Optimization of importing modules in Python


I am reading David Beazley's Python Reference book and he makes a point:

For example, if you were performing a lot of square root operations, it is faster to use 'from math import sqrt' and 'sqrt(x)' rather than typing 'math.sqrt(x)'.

and:

For calculations involving heavy use of methods or module lookups, it is almost always better to eliminate the attribute lookup by putting the operation you want to perform into a local variable first.

I decided to try it out:

first()

def first():
    from collections import defaultdict
    x = defaultdict(list)

second()

def second():
    import collections
    x = collections.defaultdict(list)

The results were:

2.15461492538
1.39850616455

Optimizations such as these probably don't matter to me. But I am curious as to why the opposite of what Beazley has written comes out to be true.
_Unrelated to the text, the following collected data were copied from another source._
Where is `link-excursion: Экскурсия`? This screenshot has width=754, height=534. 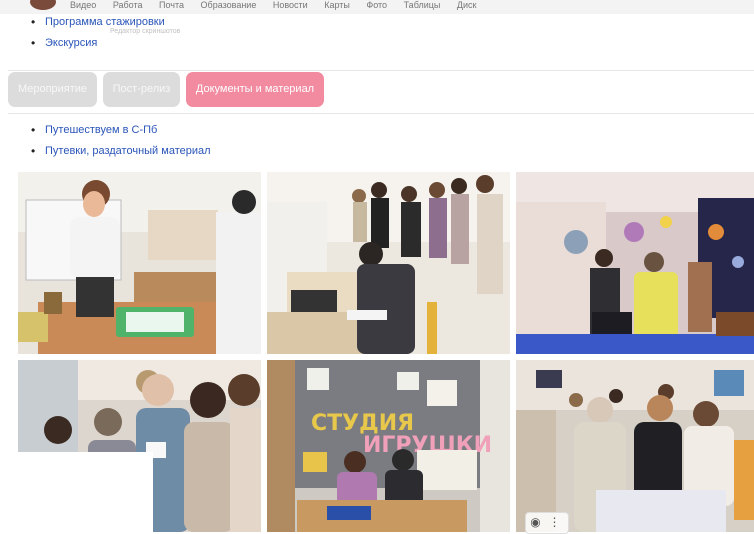
link-excursion: Экскурсия is located at coordinates (71, 43).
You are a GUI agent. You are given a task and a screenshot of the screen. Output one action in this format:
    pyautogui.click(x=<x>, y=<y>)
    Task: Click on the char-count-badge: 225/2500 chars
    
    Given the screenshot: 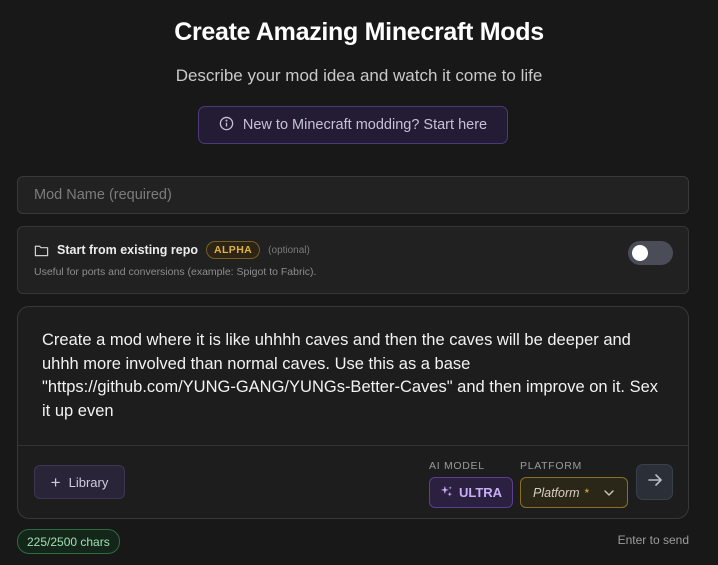 What is the action you would take?
    pyautogui.click(x=68, y=542)
    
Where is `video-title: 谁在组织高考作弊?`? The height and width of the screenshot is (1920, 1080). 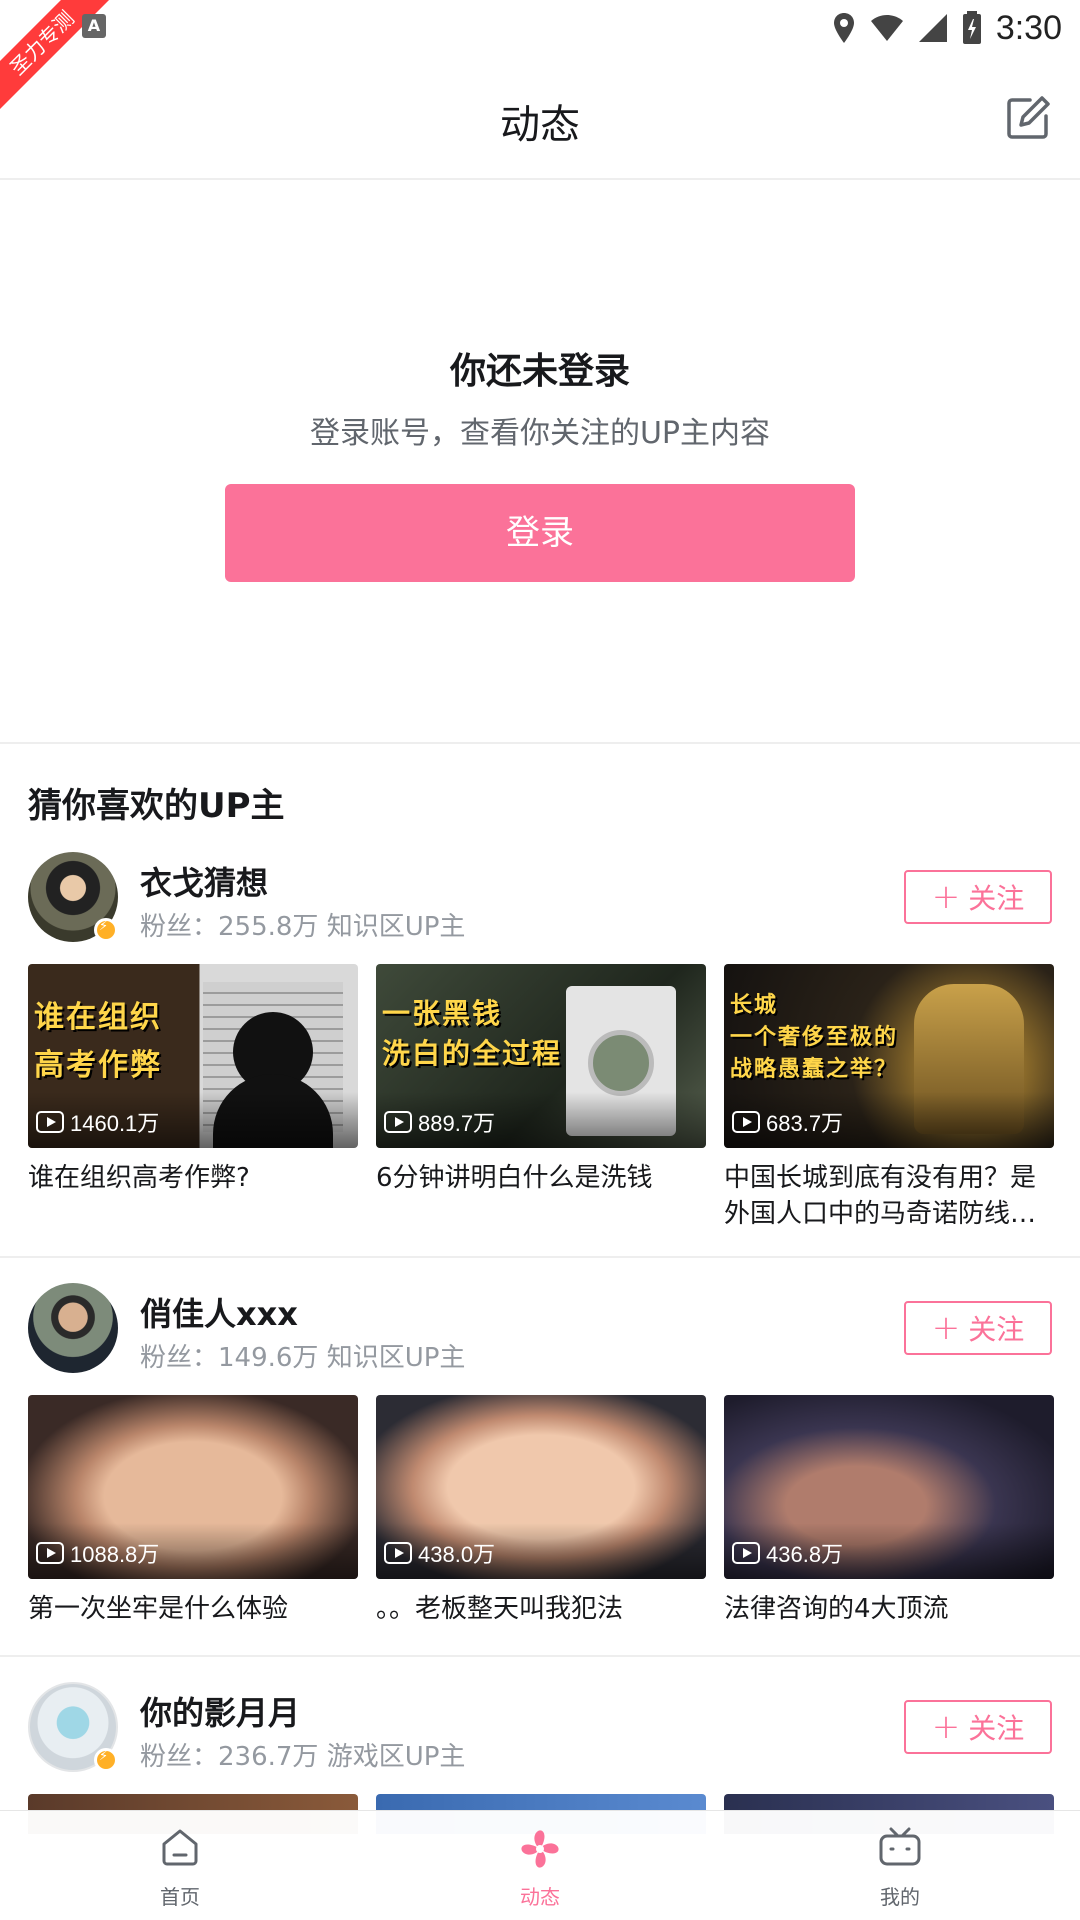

And note that there is a difference of 1 second, which is singificant given the task is trivial.

Why is this happening?

UPDATE:

I am getting the timings like:

print timeit('first()', 'from __main__ import first');
print timeit('second()', 'from __main__ import second');

Solution

  • The from collections import defaultdict and import collections should be outside the iterated timing loops, since you won't repeat doing them.

    I guess that the from syntax has to do more work that the import syntax.

    Using this test code:

    #!/usr/bin/env python
    
    import timeit
    
    from collections import defaultdict
    import collections
    
    def first():
        from collections import defaultdict
        x = defaultdict(list)
    
    def firstwithout():
        x = defaultdict(list)
    
    def second():
        import collections
        x = collections.defaultdict(list)
    
    def secondwithout():
        x = collections.defaultdict(list)
    
    print "first with import",timeit.timeit('first()', 'from __main__ import first');
    print "second with import",timeit.timeit('second()', 'from __main__ import second');
    
    print "first without import",timeit.timeit('firstwithout()', 'from __main__ import firstwithout');
    print "second without import",timeit.timeit('secondwithout()', 'from __main__ import secondwithout');
    

    I get results:

    first with import 1.61359190941
    second with import 1.02904295921
    first without import 0.344709157944
    second without import 0.449721097946
    

    Which shows how much the repeated imports cost.